Девы сдержали обещание и через месяц я бежал через авентинское подножие к отцу. Он оторвался от огорода – морщин стало больше, но тело укрепилось от физической работы. Отгородился от солнца, не понимая, кто мчит к нему во весь опор. Когда отец узнал меня, мы оба не сдержали слёз.
Я остался жить с ним в хижине за чертой Рима. Простил ему всё, что можно было простить, и скрывал недуг, чтобы не беспокоить пожилое сердце. Отец списывал мои спонтанные опьянения на то, что я втихаря надираюсь, а история про побег от варваров повергла его в такой шок, что он недели две боялся отпускать меня в угодья дальше Рима, как царевну.
Празднества я посещал из уважения к богам, в честь которых они устраивались.
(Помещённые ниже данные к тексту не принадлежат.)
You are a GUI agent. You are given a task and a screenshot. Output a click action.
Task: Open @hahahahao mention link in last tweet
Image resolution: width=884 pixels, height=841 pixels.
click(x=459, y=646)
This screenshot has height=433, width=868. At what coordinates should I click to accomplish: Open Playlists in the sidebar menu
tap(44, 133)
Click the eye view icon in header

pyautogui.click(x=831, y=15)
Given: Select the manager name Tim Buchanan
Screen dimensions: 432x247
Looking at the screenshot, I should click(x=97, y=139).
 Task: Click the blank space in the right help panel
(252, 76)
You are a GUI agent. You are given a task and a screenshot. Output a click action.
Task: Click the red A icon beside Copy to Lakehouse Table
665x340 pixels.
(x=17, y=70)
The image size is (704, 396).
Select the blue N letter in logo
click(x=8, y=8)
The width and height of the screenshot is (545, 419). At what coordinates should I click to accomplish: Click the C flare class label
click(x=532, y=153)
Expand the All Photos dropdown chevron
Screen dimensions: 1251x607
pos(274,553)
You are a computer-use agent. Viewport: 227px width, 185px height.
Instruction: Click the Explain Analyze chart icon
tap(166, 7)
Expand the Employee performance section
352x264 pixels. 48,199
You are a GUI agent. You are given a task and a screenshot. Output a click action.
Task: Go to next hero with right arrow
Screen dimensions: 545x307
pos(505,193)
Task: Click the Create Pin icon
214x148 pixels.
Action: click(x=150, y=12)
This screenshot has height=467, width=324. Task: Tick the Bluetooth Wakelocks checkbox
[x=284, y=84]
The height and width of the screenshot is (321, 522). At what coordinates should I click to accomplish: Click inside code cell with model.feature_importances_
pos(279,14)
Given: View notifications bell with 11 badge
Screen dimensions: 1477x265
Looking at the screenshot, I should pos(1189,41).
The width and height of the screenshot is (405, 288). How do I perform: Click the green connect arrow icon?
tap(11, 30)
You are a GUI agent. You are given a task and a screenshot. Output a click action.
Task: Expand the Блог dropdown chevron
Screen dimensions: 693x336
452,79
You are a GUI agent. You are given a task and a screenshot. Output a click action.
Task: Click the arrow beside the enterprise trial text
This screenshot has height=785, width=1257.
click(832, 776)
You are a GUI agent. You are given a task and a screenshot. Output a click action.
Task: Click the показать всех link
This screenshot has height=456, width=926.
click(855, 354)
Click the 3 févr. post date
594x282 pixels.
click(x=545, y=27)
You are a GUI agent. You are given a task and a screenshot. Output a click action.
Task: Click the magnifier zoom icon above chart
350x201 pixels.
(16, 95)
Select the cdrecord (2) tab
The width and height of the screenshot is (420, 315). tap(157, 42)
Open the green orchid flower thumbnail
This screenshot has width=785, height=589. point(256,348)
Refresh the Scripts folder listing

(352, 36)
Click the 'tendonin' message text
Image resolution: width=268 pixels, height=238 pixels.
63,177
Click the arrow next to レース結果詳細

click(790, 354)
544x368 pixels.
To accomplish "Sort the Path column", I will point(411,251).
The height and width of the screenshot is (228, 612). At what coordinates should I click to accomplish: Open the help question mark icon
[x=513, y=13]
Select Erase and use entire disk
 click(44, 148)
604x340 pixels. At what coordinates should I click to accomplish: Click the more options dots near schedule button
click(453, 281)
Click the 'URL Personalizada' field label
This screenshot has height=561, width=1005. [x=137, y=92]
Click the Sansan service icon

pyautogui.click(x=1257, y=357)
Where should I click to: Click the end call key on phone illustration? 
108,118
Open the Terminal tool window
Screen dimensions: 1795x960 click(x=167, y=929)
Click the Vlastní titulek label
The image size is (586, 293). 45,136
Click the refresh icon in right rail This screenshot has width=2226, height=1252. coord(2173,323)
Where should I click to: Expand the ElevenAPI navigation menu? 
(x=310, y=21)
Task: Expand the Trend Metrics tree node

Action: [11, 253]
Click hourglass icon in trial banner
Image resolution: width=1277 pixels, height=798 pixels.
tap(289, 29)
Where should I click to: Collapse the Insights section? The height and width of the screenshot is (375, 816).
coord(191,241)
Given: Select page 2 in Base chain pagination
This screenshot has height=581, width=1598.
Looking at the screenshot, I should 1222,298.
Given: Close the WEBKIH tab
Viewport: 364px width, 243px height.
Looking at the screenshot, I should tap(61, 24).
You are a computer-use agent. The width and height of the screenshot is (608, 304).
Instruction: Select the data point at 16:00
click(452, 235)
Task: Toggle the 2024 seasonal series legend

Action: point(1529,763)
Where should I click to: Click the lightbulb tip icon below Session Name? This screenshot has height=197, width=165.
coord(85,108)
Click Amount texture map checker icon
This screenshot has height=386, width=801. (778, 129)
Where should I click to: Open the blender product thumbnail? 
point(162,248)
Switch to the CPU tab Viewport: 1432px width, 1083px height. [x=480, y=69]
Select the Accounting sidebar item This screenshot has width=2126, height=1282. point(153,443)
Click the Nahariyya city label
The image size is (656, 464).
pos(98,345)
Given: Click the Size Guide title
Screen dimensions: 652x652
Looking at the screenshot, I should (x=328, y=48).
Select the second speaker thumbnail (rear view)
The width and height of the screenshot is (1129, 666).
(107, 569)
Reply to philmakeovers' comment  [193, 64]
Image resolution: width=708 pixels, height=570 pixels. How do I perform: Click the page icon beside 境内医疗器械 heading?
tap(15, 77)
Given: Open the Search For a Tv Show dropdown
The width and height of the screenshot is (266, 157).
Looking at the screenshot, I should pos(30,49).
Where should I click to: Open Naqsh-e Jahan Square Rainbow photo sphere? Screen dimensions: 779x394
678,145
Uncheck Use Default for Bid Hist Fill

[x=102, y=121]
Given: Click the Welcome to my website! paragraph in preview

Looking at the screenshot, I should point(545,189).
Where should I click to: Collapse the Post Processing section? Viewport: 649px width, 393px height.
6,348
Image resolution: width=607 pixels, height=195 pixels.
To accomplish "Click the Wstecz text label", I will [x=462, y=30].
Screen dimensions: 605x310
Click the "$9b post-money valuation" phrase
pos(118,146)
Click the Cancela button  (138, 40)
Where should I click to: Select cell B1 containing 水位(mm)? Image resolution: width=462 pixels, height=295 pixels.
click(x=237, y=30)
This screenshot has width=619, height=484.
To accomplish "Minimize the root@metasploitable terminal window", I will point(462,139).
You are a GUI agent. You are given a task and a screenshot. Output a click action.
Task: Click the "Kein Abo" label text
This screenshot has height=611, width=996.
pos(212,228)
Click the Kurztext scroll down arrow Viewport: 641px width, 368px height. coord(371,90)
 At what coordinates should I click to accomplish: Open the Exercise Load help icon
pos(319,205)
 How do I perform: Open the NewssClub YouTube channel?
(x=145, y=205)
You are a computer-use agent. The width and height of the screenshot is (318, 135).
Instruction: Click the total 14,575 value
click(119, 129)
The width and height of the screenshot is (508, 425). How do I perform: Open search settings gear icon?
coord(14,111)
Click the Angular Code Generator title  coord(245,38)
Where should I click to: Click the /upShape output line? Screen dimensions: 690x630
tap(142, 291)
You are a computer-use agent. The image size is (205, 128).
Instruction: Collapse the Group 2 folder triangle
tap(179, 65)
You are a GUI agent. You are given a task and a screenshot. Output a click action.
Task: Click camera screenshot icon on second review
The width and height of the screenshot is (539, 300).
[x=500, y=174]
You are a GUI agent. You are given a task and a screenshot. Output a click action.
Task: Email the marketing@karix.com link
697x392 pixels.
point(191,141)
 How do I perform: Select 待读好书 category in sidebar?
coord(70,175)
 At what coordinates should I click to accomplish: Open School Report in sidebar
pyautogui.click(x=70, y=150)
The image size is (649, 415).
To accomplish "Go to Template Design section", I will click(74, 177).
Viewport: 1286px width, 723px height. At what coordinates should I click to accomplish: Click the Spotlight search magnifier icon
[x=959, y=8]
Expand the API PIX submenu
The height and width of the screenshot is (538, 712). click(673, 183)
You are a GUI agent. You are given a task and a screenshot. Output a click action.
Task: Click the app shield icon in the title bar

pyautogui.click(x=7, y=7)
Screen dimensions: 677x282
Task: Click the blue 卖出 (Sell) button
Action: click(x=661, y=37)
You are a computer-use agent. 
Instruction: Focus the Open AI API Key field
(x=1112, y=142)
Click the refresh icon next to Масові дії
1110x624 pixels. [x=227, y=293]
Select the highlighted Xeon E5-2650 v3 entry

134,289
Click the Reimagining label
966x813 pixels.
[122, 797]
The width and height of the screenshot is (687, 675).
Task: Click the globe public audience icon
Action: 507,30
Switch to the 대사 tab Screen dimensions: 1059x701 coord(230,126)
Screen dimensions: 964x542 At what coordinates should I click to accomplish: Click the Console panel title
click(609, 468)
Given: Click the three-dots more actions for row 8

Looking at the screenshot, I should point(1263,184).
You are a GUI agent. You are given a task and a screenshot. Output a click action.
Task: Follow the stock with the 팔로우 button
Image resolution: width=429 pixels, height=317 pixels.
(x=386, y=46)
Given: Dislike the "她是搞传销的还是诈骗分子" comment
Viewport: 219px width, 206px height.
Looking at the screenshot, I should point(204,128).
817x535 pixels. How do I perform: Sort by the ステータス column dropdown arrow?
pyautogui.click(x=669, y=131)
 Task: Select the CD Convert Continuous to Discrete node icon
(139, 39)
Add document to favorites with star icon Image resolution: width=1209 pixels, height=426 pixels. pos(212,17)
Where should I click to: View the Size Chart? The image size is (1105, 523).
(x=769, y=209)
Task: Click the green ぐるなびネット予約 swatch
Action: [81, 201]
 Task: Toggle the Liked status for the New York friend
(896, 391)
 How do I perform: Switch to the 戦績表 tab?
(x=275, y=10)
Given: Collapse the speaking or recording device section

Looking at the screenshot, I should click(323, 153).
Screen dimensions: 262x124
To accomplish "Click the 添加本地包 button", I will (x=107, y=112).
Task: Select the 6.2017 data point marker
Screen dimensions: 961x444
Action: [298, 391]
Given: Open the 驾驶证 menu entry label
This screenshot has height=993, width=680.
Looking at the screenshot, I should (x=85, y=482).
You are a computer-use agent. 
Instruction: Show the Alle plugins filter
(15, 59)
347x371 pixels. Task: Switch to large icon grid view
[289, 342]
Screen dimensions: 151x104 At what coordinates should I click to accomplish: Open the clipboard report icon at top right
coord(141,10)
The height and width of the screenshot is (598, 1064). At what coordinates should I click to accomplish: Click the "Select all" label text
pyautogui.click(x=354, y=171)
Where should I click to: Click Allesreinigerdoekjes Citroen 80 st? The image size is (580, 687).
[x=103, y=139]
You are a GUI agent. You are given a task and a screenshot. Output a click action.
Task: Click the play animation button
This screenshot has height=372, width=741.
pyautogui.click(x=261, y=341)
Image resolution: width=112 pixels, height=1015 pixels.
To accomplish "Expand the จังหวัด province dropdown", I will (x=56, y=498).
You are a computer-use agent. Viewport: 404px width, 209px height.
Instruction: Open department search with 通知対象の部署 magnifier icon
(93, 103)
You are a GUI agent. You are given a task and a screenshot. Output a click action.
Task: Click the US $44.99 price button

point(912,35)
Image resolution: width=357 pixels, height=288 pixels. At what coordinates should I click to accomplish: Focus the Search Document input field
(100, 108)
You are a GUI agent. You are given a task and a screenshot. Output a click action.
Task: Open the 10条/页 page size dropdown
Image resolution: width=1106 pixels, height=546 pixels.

По той же причине пропадал на вакханалиях неподалёку от дома – и это были наиболее страшные дни. Цивилизованные же празднества нравились мне не больше: голос Антония Туция в тоге Священного царя раскалывал череп, будто топор. Ливия я избегал, хоть и встречал в толпе время от времени. Он не замечал меня.
Большей частью я жил у Авентина и помогал отцу по хозяйству. Иногда ходил на охоту или рыбачил. В остальное время присоединялся к вакхантам вместе с отцом – танцевал, притворялся, что пью, будучи пьяным без вина, всё чаще ловил на себе взоры возбуждённых дев.
Одна из них, моя ровесница, назвала мои очи блюдцами с лунной водой. Она поцеловала меня, а у меня перед глазами белел безобразный шрам на животе первой женщины. Я отверг деву и бежал, пока не пересёк померий Рима. Меня тошнило от самого себя.
Через пару лет после этого Рим сотрясла печальная весть о смерти Царя священнодействий после продолжительной хвори. Отец разбудил меня ни свет ни заря и сказал:
«Орк забрал Антония Туция Квинта».
Он сказал:
«Я любил его. Это большая утрата».
И постарел сильнее, чем когда сложил полномочия Священного царя. Я почему-то подумал о Ливии и разозлился на эти мысли. В конце концов, желал смерти и ему, и Квинту.
Как бы я ни кичился, у меня засосало под ложечкой.
На похоронах Ливий держался достойно – и я его совсем не узнал. Он меня, как я надеялся, тоже.